## EXERCISE
Reproduce the listing below from the line containing "How do I perform: Tap" down to the line containing "Click the Trachea", including both of those lines.

============

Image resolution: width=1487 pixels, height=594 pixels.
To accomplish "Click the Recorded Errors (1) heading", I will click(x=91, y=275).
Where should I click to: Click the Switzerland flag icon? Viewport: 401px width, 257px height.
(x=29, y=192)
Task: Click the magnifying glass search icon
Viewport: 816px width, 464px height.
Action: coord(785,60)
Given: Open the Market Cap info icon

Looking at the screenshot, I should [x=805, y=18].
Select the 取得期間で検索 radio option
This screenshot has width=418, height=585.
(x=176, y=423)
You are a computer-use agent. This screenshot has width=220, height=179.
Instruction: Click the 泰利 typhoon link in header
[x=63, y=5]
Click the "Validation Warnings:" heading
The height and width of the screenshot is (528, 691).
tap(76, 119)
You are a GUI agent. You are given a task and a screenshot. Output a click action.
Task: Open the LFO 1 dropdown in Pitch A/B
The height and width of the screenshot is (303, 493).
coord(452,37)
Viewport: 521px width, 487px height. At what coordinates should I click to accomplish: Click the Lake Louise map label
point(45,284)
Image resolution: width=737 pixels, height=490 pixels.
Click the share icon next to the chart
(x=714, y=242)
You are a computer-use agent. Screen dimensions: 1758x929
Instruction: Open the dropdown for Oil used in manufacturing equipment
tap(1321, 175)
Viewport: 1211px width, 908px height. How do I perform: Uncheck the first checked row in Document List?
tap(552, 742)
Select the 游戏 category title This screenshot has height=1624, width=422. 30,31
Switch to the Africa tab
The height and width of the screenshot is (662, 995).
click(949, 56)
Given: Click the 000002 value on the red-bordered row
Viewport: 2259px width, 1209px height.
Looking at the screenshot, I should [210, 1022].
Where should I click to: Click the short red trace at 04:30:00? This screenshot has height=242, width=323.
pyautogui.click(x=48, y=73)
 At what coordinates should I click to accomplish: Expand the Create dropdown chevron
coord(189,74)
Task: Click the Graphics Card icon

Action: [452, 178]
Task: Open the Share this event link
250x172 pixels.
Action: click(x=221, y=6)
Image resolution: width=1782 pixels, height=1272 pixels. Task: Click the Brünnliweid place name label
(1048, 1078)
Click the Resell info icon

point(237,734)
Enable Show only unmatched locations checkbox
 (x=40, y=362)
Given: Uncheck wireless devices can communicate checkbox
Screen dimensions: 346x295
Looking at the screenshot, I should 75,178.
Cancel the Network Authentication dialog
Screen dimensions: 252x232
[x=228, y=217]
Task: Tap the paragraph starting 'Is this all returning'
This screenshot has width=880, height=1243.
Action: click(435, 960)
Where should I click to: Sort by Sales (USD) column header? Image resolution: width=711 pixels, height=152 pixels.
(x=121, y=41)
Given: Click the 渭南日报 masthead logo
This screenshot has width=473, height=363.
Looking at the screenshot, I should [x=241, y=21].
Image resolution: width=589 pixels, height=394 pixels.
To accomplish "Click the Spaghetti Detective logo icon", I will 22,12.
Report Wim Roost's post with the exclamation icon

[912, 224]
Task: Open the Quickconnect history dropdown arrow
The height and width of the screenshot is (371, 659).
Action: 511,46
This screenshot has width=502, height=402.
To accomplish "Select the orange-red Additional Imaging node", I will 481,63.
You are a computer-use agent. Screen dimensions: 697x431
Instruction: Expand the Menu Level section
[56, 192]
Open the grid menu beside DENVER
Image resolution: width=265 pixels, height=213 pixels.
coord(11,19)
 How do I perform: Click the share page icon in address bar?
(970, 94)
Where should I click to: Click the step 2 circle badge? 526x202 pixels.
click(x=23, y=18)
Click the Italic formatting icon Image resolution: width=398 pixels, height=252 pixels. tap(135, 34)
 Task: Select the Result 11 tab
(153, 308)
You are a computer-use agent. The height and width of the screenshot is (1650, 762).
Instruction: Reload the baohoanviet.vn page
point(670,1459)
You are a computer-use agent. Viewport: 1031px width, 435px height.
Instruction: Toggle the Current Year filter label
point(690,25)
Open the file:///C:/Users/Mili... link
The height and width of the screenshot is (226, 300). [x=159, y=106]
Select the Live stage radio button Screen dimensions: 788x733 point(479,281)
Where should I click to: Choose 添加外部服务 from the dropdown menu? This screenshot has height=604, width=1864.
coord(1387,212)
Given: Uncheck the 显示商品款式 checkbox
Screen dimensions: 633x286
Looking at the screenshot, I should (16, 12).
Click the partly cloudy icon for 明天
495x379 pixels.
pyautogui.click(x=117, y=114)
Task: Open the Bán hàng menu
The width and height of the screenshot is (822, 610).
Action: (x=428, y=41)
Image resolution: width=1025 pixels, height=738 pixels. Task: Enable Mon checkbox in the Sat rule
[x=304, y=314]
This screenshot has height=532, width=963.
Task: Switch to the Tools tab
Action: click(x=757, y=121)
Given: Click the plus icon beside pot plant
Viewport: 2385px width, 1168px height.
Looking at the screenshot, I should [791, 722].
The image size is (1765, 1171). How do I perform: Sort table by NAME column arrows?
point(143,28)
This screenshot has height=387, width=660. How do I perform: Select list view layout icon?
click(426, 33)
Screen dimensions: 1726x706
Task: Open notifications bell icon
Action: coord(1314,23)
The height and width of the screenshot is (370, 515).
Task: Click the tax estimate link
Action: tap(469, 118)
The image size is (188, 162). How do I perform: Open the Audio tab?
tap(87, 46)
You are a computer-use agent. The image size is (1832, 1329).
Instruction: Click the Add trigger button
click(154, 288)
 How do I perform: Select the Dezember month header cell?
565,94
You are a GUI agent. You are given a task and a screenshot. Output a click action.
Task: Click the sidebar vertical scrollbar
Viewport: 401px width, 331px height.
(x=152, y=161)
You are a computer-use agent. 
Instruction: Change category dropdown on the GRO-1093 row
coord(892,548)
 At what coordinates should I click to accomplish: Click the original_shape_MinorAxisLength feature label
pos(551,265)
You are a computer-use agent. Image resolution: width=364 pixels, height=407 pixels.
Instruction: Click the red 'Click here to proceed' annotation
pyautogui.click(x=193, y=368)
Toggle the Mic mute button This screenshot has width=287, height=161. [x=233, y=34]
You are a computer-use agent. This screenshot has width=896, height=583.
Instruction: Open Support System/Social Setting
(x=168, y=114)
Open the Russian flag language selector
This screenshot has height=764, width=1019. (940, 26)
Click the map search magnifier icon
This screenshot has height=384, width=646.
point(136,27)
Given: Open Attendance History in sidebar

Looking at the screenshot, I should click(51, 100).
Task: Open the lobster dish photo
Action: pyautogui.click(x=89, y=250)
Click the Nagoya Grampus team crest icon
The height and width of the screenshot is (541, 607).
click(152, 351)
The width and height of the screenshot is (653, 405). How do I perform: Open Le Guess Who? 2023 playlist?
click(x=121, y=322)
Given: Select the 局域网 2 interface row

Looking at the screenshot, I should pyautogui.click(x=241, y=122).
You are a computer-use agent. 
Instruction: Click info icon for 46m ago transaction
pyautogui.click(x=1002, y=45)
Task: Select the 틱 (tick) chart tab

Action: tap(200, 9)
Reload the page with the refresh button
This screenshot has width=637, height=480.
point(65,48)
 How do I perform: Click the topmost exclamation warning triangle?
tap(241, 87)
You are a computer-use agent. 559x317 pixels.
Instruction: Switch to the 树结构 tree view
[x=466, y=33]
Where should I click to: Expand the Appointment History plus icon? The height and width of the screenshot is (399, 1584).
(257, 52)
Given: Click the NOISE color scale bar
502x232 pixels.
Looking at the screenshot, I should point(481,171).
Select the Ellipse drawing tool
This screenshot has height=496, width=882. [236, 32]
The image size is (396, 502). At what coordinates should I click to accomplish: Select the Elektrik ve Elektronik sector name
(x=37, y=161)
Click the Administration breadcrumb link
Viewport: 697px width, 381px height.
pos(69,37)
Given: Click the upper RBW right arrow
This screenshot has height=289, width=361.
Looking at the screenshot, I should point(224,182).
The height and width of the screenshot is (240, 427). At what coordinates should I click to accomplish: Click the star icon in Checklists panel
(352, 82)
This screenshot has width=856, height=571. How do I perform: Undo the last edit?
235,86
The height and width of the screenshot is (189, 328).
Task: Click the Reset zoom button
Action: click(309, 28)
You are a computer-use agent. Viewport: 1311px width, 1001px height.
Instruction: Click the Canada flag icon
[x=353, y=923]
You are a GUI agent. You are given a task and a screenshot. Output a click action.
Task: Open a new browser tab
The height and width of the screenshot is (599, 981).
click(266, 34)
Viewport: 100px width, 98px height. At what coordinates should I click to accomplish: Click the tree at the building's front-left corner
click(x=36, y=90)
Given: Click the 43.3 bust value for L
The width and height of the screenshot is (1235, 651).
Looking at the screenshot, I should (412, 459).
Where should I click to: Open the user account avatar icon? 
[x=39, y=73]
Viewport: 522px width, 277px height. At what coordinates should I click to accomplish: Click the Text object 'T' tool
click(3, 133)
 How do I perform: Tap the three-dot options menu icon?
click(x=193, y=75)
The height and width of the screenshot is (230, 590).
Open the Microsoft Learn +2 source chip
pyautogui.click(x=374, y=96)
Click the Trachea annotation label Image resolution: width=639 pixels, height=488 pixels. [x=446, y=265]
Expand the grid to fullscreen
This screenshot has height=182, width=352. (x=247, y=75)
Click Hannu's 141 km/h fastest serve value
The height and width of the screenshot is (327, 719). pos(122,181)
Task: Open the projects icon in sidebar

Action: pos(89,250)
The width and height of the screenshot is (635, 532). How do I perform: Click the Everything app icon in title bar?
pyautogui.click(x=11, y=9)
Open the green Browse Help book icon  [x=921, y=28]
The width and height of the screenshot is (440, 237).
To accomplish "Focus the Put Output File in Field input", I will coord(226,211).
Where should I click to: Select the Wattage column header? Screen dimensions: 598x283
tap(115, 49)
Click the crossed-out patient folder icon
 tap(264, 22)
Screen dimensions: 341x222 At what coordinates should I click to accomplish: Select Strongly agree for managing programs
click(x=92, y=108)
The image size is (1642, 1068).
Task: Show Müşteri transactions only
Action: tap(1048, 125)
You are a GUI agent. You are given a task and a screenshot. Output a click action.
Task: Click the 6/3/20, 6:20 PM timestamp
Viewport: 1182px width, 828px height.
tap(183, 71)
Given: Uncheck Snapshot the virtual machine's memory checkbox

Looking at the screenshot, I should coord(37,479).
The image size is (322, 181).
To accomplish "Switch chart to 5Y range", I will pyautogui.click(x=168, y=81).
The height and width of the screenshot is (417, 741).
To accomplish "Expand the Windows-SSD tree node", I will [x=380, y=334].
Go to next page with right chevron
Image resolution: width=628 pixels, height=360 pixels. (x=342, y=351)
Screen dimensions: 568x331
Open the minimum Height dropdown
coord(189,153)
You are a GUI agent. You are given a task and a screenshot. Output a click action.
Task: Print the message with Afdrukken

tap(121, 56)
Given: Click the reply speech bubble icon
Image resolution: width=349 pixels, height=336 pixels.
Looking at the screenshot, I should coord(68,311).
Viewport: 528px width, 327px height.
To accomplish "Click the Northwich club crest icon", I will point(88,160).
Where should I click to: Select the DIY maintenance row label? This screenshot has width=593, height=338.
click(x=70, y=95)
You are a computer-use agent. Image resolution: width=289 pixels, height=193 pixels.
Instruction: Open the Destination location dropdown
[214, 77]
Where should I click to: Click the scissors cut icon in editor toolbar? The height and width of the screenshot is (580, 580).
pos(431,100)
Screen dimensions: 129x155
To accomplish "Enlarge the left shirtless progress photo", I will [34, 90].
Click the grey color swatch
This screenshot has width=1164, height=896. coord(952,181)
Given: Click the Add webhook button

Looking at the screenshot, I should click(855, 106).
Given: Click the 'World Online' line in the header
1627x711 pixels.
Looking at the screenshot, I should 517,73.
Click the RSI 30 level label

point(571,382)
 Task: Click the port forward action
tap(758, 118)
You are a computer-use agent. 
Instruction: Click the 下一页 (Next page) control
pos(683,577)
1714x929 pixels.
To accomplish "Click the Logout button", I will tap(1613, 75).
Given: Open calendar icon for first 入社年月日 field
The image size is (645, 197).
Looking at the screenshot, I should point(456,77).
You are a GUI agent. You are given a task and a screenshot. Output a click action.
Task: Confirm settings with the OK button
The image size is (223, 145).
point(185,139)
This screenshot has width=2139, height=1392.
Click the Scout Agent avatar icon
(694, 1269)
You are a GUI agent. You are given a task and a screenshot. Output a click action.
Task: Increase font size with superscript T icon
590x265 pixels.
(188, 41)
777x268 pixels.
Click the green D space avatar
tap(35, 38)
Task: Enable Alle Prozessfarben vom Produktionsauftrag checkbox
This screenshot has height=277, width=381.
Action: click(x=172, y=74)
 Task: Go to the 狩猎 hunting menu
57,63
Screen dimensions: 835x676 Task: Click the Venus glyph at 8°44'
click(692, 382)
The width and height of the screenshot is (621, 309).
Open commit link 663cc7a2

============

## CORRECT RESPONSE
 How do I perform: Tap the three-dot options menu icon?
click(x=193, y=75)
The height and width of the screenshot is (230, 590).
Open the Microsoft Learn +2 source chip
pyautogui.click(x=374, y=96)
Click the Trachea annotation label Image resolution: width=639 pixels, height=488 pixels. [x=446, y=265]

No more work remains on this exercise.